MANCHESTER CHILD ATTACHMENT STORY TASK

Weiterbildungs- und Training Programm



MCAST Weiterbildung am Sigmund-Freud-Institut

Im Rahmen verschiedener Präventionsstudien, die seit 2003 am Sigmund-Freud-Institut und seit 2008 in Kooperation mit dem LOEWE geförderten Forschungszentrum „Individual Development and Adaptive Learning“ (IDeA) durchgeführt wurden, haben wir den Manchester Child Attachment Story Task (MCAST) als ein Verfahren identifiziert, mit dem die Bindung von Kindergarten- bzw. Grundschulkindern zu ihren primären Bezugspersonen standardisiert untersucht werden können.

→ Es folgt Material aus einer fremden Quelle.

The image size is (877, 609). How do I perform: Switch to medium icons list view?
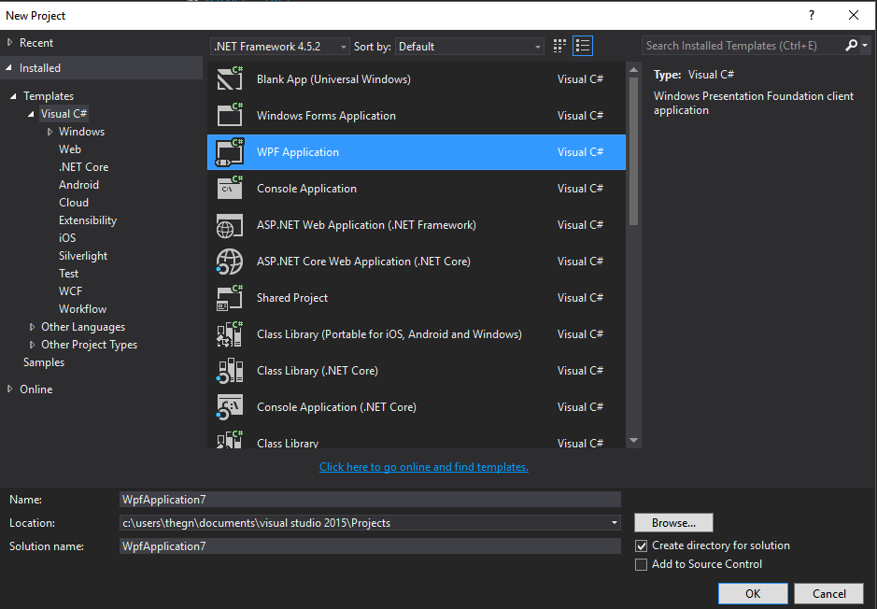(583, 46)
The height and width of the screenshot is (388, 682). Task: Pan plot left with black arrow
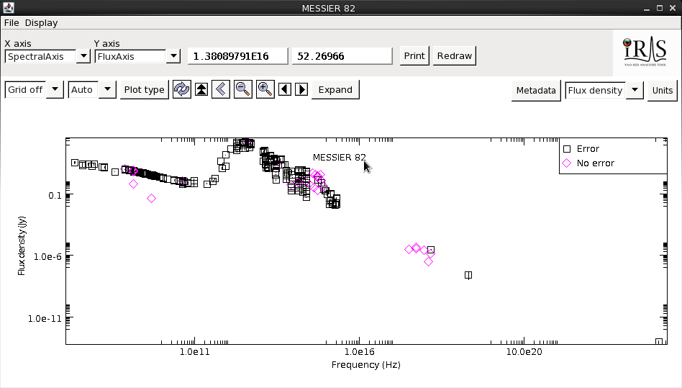pyautogui.click(x=286, y=89)
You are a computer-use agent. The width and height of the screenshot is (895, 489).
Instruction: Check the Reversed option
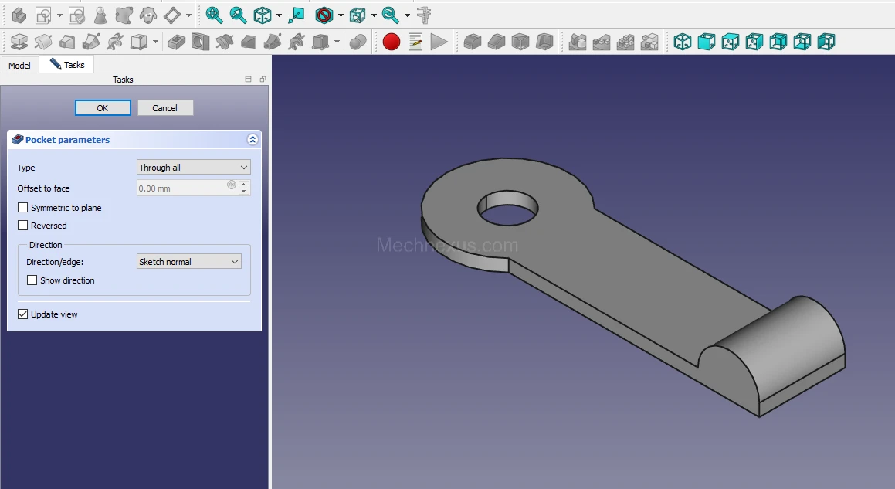click(x=23, y=226)
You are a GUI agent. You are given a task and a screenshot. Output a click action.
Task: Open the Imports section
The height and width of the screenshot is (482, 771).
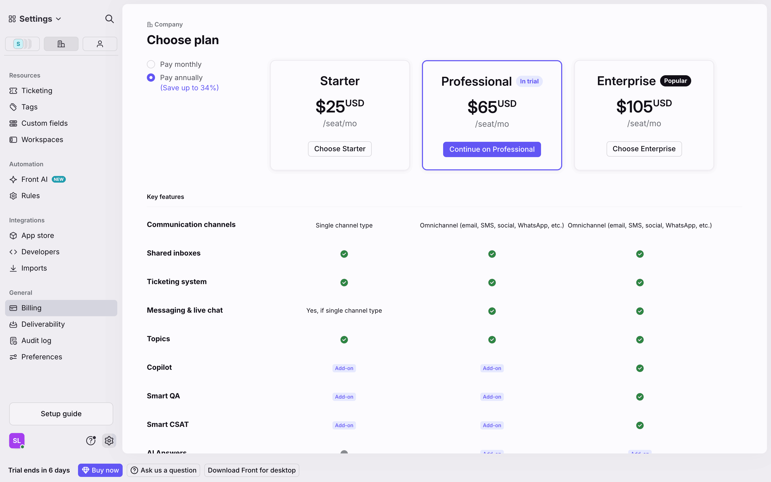click(34, 268)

Im Verlauf der letzten fünf Jahre wurden am Sigmund-Freud-Institut mehr als 550 Kinder mit dem MCAST im Abstand von zwei Jahren untersucht. Die Entwickler des Verfahrens, die Arbeitsgruppe um Prof. Dr. Jonathan Green von der University of Manchester, sprachen uns das Vertrauen aus, den MCAST ins Deutsche zu übersetzen, anzuwenden und die Weiterbildung in diesem Instrument für den deutschsprachigen Raum zu übernehmen.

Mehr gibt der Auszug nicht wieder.